Volvieron a detenerse. Uno de los coches, allá adelante, se desvió del carril para buscar la salida de la derecha. Una vez fuera del túnel ya era legal cambiar a la conducción manual, pues era necesario elegir la salida de la derecha, de entre otras diez, y todas ellas muy fáciles de hallar por uno mismo hasta llegar al nivel máximo de la Unidad Manhattan, antes de encontrar un lugar donde detenerse.
La mano de Tom volvió a tamborilear sobre el volante. El disidente de allá adelante había vuelto al carril. Todos empezaron a moverse de nuevo. Cogieron velocidad. Acababan de salir del túnel.
Jeannie recogió su labor de punto y la sacudió con fuerza. Después la dejó caer, como si sólo hubiera servido para ejercitar sus dedos. Sobre sus cabezas estaba sonando una campana, no demasiado fuerte, pero sí con claridad. Justo detrás de su parachoques trasero se cerró una puerta con suavidad.
Jeannie se volvió, mirando hacia atrás, hacia el espacio donde antes había estado el coche de la familia italiana y el de otros muchos. Ahora no quedaba allí ningún coche. Se volvió hacia adelante, mirando fijamente y muy pálida a través del parabrisas.
Tom estaba calculando. Dos minutos para que actuara el gas caído del techo. Después, los setecientos coches atrapados en el túnel serían recogidos y vaciados. Eso tardaría otros diez minutos. Se preguntaba cuánto tardarían los gigantescos ventiladores en eliminar por completo el gas cianhídrico.

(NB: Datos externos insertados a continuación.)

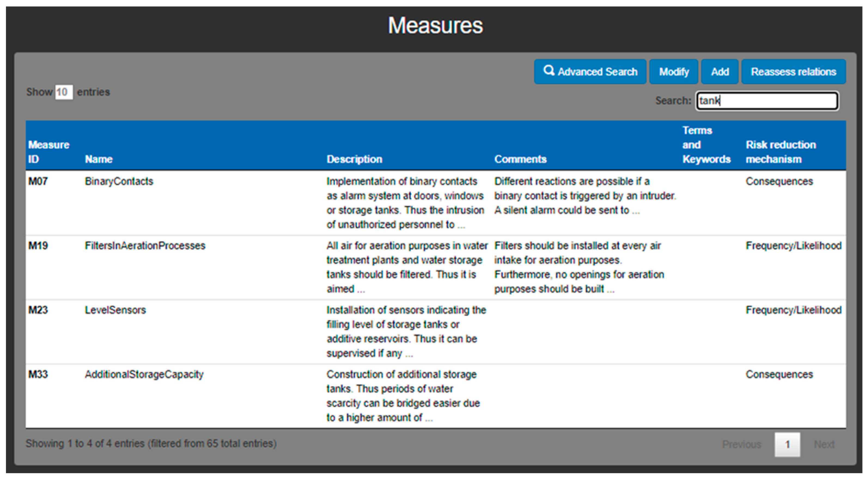Select the M33 AdditionalStorageCapacity row
The image size is (868, 481).
pos(144,374)
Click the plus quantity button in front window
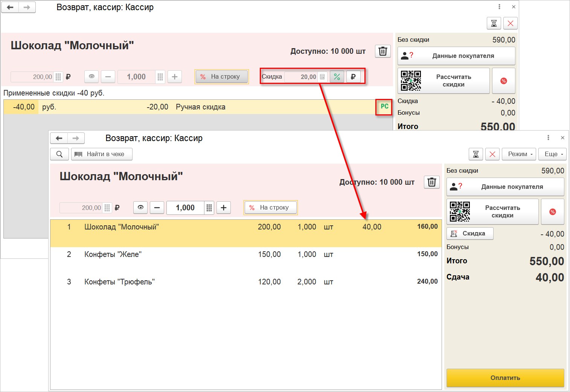 [x=224, y=208]
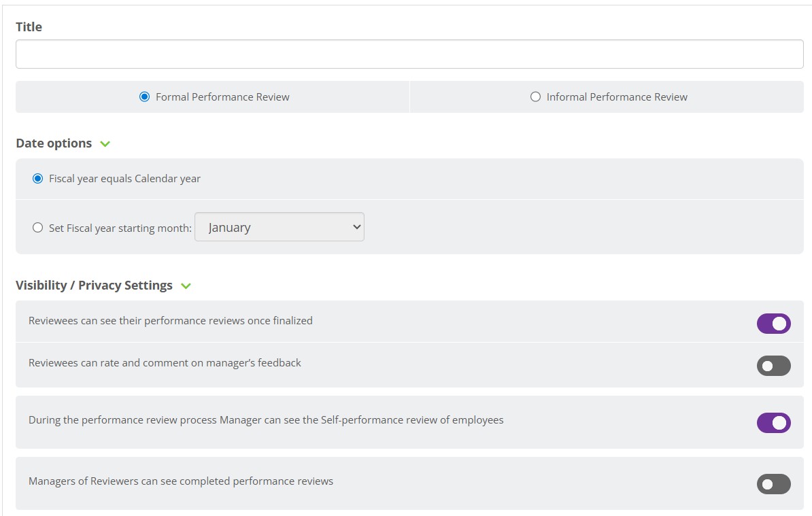
Task: Enable the reviewees rate and comment toggle
Action: coord(773,366)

«Despoblación sin discriminación», fue como llamaron al programa en época de elecciones. Nadie habría admitido nunca haber votado por este programa, pero casi todo el mundo lo hizo. Cuando se hablaba en voz alta, había que racionalizar las cosas. Era la mejor forma de hacer algo que resultaba necesario. Pero en los rincones secretos de la mente se sabía que se trataba de algo más que de aquello. Era un juego; era el único elemento imprevisible en el largo y aburrido proceso de la supervivencia. Un juego. La ruleta rusa. ¿Un juego que se jugaba para ganar? ¿O quizá para perder? La contestación no importaba porque, en el fondo, pasar por el túnel resultaba una excitación. La única excitación que aún quedaba.
De repente, Tom se sintió notablemente despierto. Cambió a conducción manual y dirigió el morro redondeado del topolino hacia la salida del cuarto nivel.
Empezó a silbar entre los dientes.
—¿De nuevo a la playa la semana que viene, querida?
Los ojos de Jeannie estaban fijos en su rostro. Defensivamente, Tom añadió:
—Es bueno para todos nosotros. Salir de la ciudad, tomar un poco de aire fresco de vez en cuando…
Le dio un ligero codazo y le acarició suavemente el pelo, con afecto.